Investment option for retail investors
If taxes were to be applied to a 10-year bond offering 5.5% tax-free, the effective cost would be 7.7%, if the current marginal tax rate applied to the investment.
According to bankers, these bonds could also offer an investment option for retail savers, who now consider debt mutual fund programs rather risky after Franklin Templeton decided to freeze six plans. If successful, this bond sale would be one of the first such issues in which retail investors could also participate in a non-taxable sovereign instrument.
The Center normally raises funds in the debt market, where the Reserve Bank of India (RBI) acts as an investment banker, auctioning securities weekly. The government has set itself the target of borrowing a net crore of Rs 5.11 lakh in FY21, against Rs 4.74 lakh crore the previous year.
The gross borrowing is set at Rs 7.8 lakh crore, against Rs 7.1 lakh crore a year earlier.

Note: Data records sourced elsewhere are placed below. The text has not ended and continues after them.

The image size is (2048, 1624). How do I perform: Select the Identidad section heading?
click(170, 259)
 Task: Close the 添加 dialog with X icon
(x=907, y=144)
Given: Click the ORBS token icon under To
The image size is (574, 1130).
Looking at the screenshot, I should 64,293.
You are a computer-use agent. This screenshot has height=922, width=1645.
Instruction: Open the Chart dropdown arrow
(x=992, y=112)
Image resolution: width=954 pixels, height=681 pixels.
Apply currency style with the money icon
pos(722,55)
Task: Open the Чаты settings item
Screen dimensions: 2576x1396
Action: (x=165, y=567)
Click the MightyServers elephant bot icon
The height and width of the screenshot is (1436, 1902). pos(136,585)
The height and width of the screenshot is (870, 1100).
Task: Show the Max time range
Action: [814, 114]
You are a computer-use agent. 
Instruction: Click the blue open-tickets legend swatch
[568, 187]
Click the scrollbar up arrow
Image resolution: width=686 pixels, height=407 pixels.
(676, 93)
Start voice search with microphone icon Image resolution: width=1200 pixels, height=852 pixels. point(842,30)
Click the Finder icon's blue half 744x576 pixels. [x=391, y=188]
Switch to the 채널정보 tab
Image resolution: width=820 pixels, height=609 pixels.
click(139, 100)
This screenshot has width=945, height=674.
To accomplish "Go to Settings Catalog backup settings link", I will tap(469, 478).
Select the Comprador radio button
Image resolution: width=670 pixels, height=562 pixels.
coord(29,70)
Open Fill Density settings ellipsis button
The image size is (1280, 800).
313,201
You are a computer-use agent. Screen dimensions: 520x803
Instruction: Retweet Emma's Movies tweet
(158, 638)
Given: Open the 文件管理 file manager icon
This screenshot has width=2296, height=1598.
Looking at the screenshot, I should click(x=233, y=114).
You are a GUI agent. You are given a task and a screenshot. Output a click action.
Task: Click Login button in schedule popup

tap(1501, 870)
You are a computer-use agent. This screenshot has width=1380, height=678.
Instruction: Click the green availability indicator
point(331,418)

“Budget slippages are definitely on the anvil due to declining tax collection,” said Madan Sabnavis, chief economist at CARE Ratings. “Granting tax-free bonds will pave the way for savers and businesses to invest. But raising funds through G-Secs will flood the market and increase returns. ”
A nationwide lockdown means that much of the Rs 1 lakh crore from monthly GST collections has slipped, according to CARE estimates. “Moreover, divestment cannot be achieved,” Sabnavis said.